## Directive
Extend the blog text below, about seeing Jack in the Petit Socco and remembering 9/11, picking up right after its final sentence.

## Text

═══

The next time I saw Jack was a year later. He was walking through the Petit Socco slowly, in a bright purple gondora that reached just above his ankles. I had never seen him wear anything that didn't resemble safari gear. He looked like an old senile man who wandered out of the house in his pajamas. He took a front seat at Cafe Tingis just like he ordinarily would, ordered a coffee and smoked a cigarette. I know he looked directly at me but there was no recognition, but I refuse to believe it was because of my hijab or his adversity to it. I thought of going over to say hello, but what if he was actually senile and didn't remember me? I wasn't about to cry in the Petit Socco and I'm no good at seeing people outside of their normal state against their free will. This I knew, Jack was alive. He was smoking, purple and pining for Lucia.

Thursday, September 23, 2010

Islamish

My new ipod shuffle is so inconspicuous it's the sort of thing I could crush up and put in my grandma's oatmeal, undetected. Something so small it hardly changes the taste of things. A tinge of bitterness followed by a clump of brown sugar makes it better. Can't even taste it.
It's September 14, 2010. Nine years ago I was in high school and my yearbook advisor was yelling at me for not capturing the faces of our students as they watched the news a few days before. At the time I agreed with him, Why didn't I take pictures? In retrospect, I can see that although I do frame everything that happens to me in life as a story to be written, 9/11 was too confusing to be thinking as a journalist.

═══

## Stored data
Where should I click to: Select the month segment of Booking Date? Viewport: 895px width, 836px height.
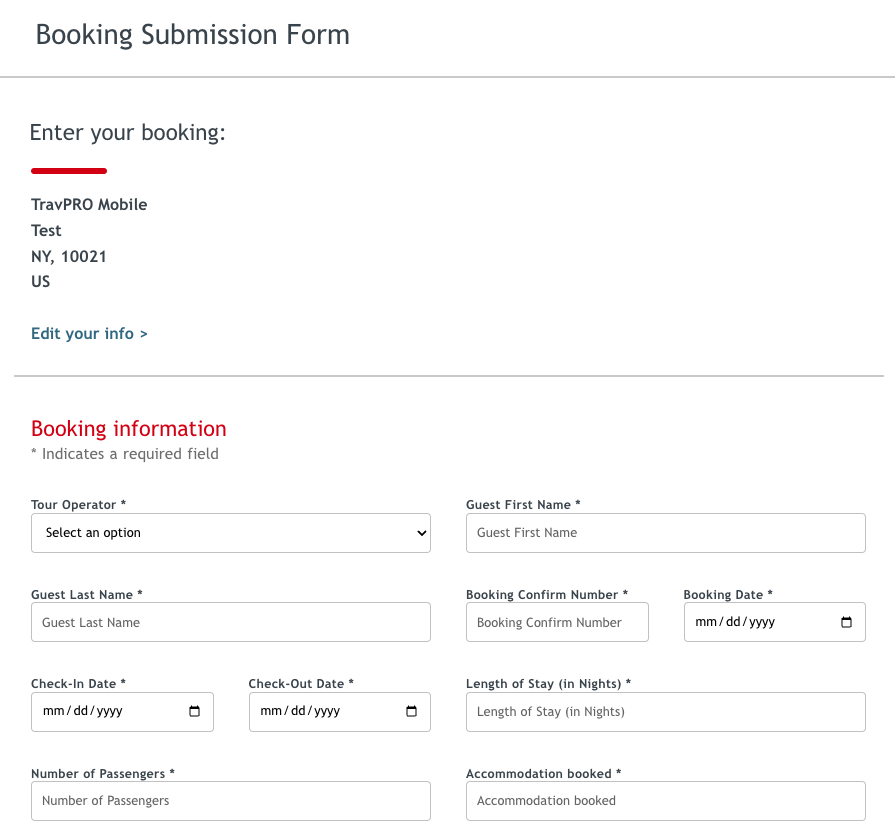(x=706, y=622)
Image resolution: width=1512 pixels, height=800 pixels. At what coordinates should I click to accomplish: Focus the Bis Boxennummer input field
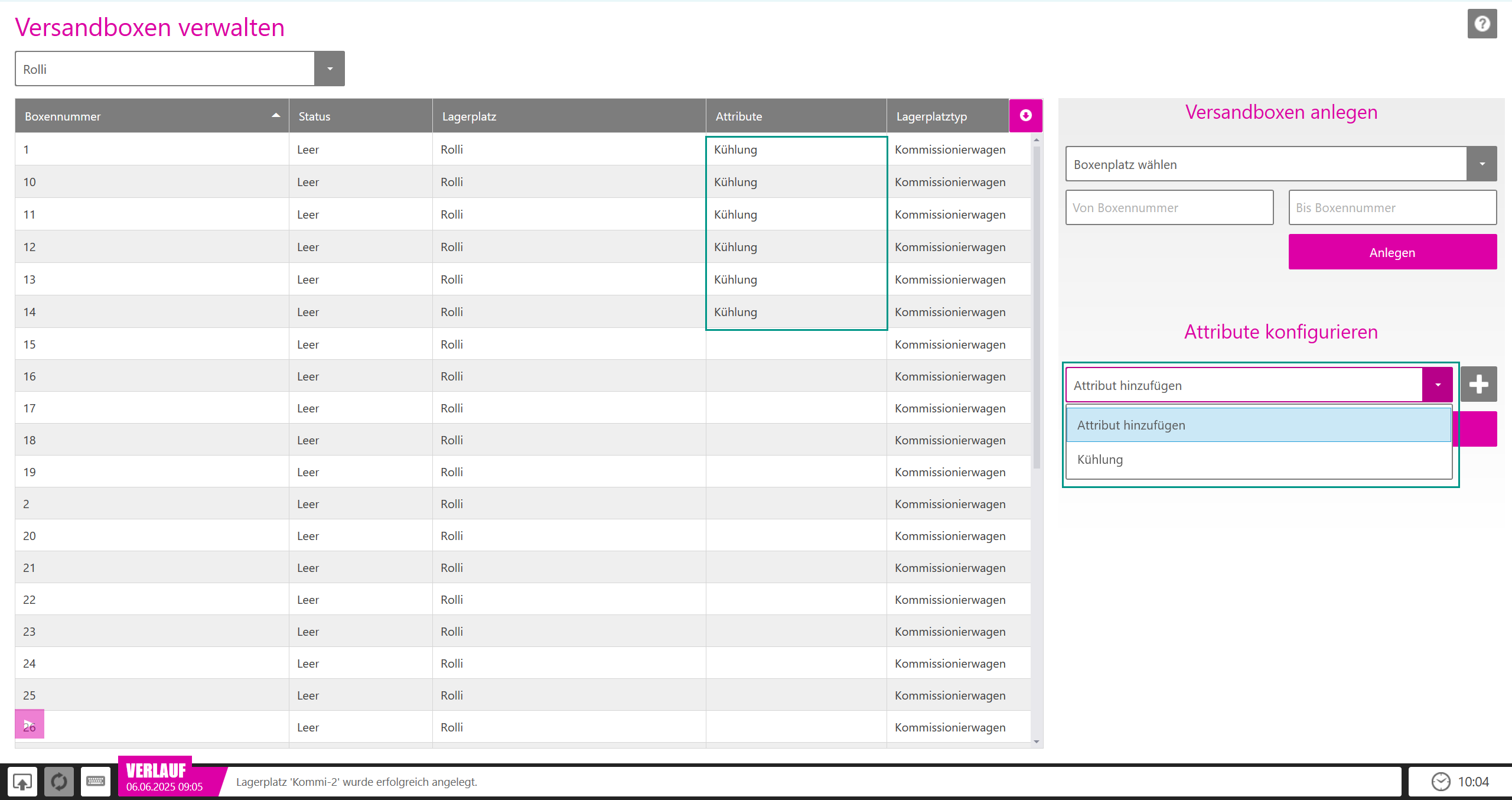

═══

## Task response
And ten years later. It is hard to feel that we aren't moving backwards. Assuming that moving forward entails universally acknowledging that Islam is a religion, not a political ideology or a cult. At the same time, the definitions don't really matter, it's just words. And to hear the same people that were the first to defend Islam after the attacks, years later asking if it is inherently dangerous "by definition," is mostly because in 2001, many Americans didn't know enough about Islam to question if any of the things they didn't know about it weren't true. In our newly enlightened age, most of America now knows so many things that give them an excuse to talk, any one of which might warrant suspicion, hatred or book burning.
I am not a political person, although as a theory major I have to at least admit to being a political body. I am Muslim. I do know this for sure. I can't say that "killer fundamentalists" as I like to call them, are either Muslim or non-Muslim, the same way that I would choose to ignore anyone who claims that homosexuals or prostitutes can't be Muslims. The phrase, "who are we to judge?" should resonate with Muslims most of all, considering that it is the basis of our daily lives. We are not the judge. More importantly, there IS a judge.
I don't like to debate. I'm not quick on my feet. More of a monologue kind of girl. My voice was made for it. I am told it is soothing, and good at putting people to sleep. And debate has too much to do with vocabulary. Why pit words against each other? Let them be a family.
I recently heard a man who had sadly majored in 'Creativity" at Buff State refer to himself as "an ideas person." The walls of his bedroom were papered with interpretive maps of his brain. I am a "words-person." The term "Islamism" is baffling to me. It is redundant and reminds me of "exorcism." It is listed in Wikipedia under a special series on "Criticism of Islam." But in the same way that I can call it inappropriate, I would say that language is fluid enough that this word can mean anything to anyone, and language is playful enough that made-up words and titles are entitled to make fun of me. I like to think they're having a good time.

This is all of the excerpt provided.